Formative individual feedback will be provided to students throughout each computer laboratory practical session (asking questions and checking practical answers is encouraged), drop-in sessions and the Q&A forum. Generic and individual written feedback will be provided for both in-course summative assessments.

Appendix: Report assignment details

Background

In this assignment you will explore a new dataset. This dataset is whole blood, from humans who are either healthy (Healthy), have Gout (Gout) or have Septic Arthritis (SA).

In Gout build-up of uric acid crystals triggers an immune response in patients’ joints. The immune system mistakenly thinks it’s a bacterial infection. It’s extremely painful, and can damage joints over time, but is not harmful other than that.

In SA there is a real bacterial infection in the joint, which quickly spreads to the blood. This is fatal in a few days if not diagnosed and treated.

Our issue is that Gout and SA present clinically in a very similar way, and the bodies’ reaction is also very similar. This makes it hard to diagnose one from another. We want to know if this similarity extends to the transcriptional level in blood. We might then be able to use blood to diagnose SA from Gout.

Dataset

Our dataset is RNA-seq. We have three groups – Healthy, Gout and SA, and 14 samples of each. We provide:

The table of expression values by Gene (row) and Sample (column)

A sample information sheet, listing important clinical information about each sample

An annotation file – linking gene ID to gene name.

Two differential files (log2fold, p, adjusted p), comparing Healthy to Gout and Healthy to SA.

Task

Your task is provide some insight to our main research question (see background). But there are additional aims.

Are our groups well matched clinically? I.e. what will a table of summary statistics for the clinical information show? What do p-values between the groups at each clinical measurement show?

What are the most significantly differential genes between HC and Gout and HC and SA? What distributions do they show when we plot them? Are the genes similar?

Are these genes affected by any of the clinical measurements, such as Age, Sex, Neutrophils, Monocytes?

Are there any genes that are significantly different between Gout and SA. If so, what are they? What do they look like when plotted?

Report

You are to provide a report of 1,000 – 1,500 words in length.
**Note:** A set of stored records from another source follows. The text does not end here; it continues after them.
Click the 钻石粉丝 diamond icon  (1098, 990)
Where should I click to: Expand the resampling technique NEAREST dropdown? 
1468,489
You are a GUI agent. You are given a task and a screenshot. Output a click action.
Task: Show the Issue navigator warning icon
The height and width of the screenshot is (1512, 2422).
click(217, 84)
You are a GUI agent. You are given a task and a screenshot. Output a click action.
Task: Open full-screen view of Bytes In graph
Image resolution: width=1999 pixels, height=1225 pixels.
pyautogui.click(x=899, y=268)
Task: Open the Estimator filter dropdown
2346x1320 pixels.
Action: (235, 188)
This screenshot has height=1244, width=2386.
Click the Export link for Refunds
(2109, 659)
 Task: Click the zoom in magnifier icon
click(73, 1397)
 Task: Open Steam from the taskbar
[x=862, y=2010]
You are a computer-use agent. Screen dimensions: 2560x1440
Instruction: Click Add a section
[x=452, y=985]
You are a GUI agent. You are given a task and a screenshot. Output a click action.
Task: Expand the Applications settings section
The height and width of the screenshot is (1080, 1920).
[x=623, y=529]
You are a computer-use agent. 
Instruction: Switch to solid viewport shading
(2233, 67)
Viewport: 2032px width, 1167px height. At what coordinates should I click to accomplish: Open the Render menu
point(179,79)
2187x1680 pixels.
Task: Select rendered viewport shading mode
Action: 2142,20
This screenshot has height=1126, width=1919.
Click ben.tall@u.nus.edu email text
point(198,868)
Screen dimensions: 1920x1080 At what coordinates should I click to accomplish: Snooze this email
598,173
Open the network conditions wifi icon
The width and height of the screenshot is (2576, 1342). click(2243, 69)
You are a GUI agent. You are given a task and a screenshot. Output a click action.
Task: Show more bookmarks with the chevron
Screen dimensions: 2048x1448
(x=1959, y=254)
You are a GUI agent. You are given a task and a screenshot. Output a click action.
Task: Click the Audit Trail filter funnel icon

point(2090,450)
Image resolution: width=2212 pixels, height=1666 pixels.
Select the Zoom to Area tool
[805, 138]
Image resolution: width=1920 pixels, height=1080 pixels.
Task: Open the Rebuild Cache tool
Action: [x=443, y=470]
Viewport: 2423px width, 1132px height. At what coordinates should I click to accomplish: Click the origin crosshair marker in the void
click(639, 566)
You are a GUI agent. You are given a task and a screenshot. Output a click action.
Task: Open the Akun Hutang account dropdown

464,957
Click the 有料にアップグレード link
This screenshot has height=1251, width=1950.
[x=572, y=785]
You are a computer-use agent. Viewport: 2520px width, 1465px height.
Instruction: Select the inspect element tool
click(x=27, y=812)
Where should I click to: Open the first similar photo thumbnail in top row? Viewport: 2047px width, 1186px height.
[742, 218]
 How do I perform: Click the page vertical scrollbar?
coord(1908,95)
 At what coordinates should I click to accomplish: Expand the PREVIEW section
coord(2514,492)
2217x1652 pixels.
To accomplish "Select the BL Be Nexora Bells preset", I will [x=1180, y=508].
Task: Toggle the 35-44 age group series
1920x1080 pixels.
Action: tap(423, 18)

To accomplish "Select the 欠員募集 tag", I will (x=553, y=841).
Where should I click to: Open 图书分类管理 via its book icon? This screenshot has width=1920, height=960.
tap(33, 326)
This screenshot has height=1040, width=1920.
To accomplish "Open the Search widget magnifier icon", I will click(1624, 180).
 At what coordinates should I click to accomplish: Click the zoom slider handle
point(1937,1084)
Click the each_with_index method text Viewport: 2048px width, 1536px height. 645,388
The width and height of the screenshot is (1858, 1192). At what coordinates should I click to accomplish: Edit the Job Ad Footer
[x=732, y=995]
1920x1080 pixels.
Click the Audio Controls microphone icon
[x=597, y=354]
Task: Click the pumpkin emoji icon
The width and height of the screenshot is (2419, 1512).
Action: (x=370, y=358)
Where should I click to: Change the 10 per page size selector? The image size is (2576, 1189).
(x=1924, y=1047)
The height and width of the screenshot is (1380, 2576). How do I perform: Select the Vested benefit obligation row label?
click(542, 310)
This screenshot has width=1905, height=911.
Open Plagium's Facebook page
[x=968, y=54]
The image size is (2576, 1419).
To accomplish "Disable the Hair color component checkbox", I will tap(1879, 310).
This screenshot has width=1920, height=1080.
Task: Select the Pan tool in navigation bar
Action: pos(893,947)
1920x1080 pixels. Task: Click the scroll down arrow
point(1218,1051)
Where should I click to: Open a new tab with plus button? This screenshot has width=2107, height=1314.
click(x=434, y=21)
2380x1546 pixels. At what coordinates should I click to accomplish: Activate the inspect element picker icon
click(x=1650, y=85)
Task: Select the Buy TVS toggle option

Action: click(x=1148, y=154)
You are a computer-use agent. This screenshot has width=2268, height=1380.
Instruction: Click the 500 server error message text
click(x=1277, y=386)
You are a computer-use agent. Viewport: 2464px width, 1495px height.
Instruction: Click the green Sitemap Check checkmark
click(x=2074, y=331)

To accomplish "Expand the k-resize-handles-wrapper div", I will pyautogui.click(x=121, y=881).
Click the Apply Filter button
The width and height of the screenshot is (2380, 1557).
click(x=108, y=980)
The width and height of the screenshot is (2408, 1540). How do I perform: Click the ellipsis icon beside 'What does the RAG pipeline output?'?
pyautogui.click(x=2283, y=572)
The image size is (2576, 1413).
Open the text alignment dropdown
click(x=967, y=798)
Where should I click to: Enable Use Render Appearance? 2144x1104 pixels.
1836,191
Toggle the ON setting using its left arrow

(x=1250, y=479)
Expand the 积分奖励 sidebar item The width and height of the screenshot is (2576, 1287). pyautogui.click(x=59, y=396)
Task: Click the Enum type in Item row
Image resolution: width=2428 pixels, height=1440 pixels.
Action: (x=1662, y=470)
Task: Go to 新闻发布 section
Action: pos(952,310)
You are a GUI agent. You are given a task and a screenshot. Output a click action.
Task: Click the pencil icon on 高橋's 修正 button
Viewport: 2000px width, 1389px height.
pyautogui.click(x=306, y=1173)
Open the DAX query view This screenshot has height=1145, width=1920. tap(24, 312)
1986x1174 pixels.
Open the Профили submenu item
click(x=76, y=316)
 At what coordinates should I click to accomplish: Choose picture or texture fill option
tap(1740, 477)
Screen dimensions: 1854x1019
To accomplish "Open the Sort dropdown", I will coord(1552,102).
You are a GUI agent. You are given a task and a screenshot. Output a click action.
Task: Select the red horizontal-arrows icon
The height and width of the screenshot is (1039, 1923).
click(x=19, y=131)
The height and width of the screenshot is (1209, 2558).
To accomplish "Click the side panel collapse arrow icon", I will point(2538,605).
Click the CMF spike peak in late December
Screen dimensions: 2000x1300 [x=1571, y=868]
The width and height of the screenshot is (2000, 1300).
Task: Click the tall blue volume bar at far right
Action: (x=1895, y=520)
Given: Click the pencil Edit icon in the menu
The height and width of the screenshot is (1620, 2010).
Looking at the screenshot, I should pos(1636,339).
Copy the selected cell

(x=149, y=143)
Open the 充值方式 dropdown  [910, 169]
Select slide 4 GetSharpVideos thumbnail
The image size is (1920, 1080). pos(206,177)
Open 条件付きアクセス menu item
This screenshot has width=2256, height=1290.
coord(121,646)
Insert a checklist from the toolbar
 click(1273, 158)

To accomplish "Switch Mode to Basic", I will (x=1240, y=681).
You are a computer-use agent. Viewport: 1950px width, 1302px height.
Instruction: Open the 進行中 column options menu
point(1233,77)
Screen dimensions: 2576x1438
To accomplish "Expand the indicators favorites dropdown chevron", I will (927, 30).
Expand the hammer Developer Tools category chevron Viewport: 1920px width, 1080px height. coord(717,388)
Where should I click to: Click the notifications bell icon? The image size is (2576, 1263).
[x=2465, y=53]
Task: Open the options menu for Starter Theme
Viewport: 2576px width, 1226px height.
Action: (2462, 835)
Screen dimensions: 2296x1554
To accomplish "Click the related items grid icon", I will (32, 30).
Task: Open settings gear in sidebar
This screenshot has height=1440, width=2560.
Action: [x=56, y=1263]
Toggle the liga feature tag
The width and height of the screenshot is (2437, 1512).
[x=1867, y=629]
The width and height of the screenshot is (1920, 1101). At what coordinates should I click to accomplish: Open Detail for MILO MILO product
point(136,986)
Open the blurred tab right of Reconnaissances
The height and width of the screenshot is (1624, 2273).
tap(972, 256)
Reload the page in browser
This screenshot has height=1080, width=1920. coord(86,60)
It must include tables and plots you feel appropriate. The report should have a brief introduction, methods, a results section, and a discussion / conclusions. All analysis should be performed in R. You must include your R script with the report.

Hints and Tips

Your report should not (and shouldn’t) be exhaustive. Just do the best with the time that you have. Prioritise things that you think are important. We are not looking for an exact “right” answer. We are looking for how you approach the problem.

Obviously, your report should demonstrate your understanding of the material covered in the course. You don’t have to use every test and method you have learnt. Just what you believe the most appropriate.